Come riporta VR-Zone, però, i brevetti software rappresentano una parte consistente dell'economia nel settore tecnologico e andrebbero protetti piuttosto che accusati. Se da una parte è vero che aziende come le sopra menzionate Apple e Samsung abbiano abusato a lungo sfruttando i brevetti detenuti per cause di tribunale volte solamente ad esacerbare i rapporti fra le due società, dall'altra rappresentano l'unica possibilità di riconoscere ad un'azienda la capacità di sapere innovare.

Secondo il sito infatti la soluzione sarebbe quella di riformare il mondo dei brevetti in modo da evitare gli abusi, ma senza ricorrere ad abolizioni drastiche di una delle parti più importanti per l'innovazione nel settore tecnologico. Un primo passo sarebbe la partecipazione nei tribunali di organizzazioni riconosciute nel settore come la USPTO in modo da garantire consulenze esperte ed imparziali. Bisognerebbe evitare inoltre alle aziende di imbastire strategie di mercato volte esclusivamente ad annichilire la concorrenza sfruttando i brevetti detenuti.
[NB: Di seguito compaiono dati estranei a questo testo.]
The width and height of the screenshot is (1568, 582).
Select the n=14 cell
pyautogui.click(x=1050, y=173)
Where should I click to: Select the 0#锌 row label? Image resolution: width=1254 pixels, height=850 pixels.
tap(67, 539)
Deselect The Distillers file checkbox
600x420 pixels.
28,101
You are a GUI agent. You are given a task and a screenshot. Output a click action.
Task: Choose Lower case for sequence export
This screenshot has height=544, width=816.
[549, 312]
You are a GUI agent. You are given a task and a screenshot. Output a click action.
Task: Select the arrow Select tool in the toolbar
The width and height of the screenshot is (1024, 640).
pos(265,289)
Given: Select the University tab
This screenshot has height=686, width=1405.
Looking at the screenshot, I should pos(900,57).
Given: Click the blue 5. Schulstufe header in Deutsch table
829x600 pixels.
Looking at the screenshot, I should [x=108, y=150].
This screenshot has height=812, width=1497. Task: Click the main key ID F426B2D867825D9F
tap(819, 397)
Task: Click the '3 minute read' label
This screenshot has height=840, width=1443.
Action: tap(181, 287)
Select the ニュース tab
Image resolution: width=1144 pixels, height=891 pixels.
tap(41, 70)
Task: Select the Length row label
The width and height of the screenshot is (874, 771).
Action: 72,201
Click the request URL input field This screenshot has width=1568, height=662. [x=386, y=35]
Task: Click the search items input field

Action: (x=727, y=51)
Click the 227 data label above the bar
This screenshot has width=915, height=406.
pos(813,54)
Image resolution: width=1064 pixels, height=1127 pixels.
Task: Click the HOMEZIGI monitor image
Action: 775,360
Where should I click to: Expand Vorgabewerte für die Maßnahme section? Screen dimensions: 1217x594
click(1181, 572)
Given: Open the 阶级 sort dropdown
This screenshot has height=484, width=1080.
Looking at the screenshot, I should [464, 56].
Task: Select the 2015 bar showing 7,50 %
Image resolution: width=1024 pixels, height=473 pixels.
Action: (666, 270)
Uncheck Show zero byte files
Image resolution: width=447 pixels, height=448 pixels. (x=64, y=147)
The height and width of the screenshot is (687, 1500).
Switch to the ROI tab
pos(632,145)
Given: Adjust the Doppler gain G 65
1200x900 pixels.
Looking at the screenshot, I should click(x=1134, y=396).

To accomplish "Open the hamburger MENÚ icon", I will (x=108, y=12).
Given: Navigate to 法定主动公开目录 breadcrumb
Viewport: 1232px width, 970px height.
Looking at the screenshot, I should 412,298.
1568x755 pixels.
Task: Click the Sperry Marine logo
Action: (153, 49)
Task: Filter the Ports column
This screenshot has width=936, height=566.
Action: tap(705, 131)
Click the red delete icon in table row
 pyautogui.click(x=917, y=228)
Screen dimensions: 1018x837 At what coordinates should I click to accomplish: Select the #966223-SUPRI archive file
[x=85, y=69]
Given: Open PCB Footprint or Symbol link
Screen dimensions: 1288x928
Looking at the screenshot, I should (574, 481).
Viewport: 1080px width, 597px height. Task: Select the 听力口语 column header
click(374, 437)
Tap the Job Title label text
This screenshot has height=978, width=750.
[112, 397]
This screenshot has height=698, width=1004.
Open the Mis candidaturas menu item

L'esempio di VR-Zone è chiaro: una startup che lavora su qualcosa di rivoluzionario potrebbe essere schiacciata sul nascere da una grossa azienda che riesce a fornire la stessa idea - in questo caso estorta - realizzata da un team di esperti ad un prezzo così basso - magari in perdita - che non permette alla startup di poter concorrere adeguatamente. In questo caso il mancato riconoscimento della proprietà intellettuale causerebbe la chiusura della piccola realtà, senza nemmeno riconoscerle la validità della sua creazione.

Il modello neozelandese potrebbe essere un esempio su come iniziare proteggendo solamente il software che realmente innova, ma non crediamo che la totale abolizione possa rappresentare un reale vantaggio nell'intrigato e complesso mondo brevettuale.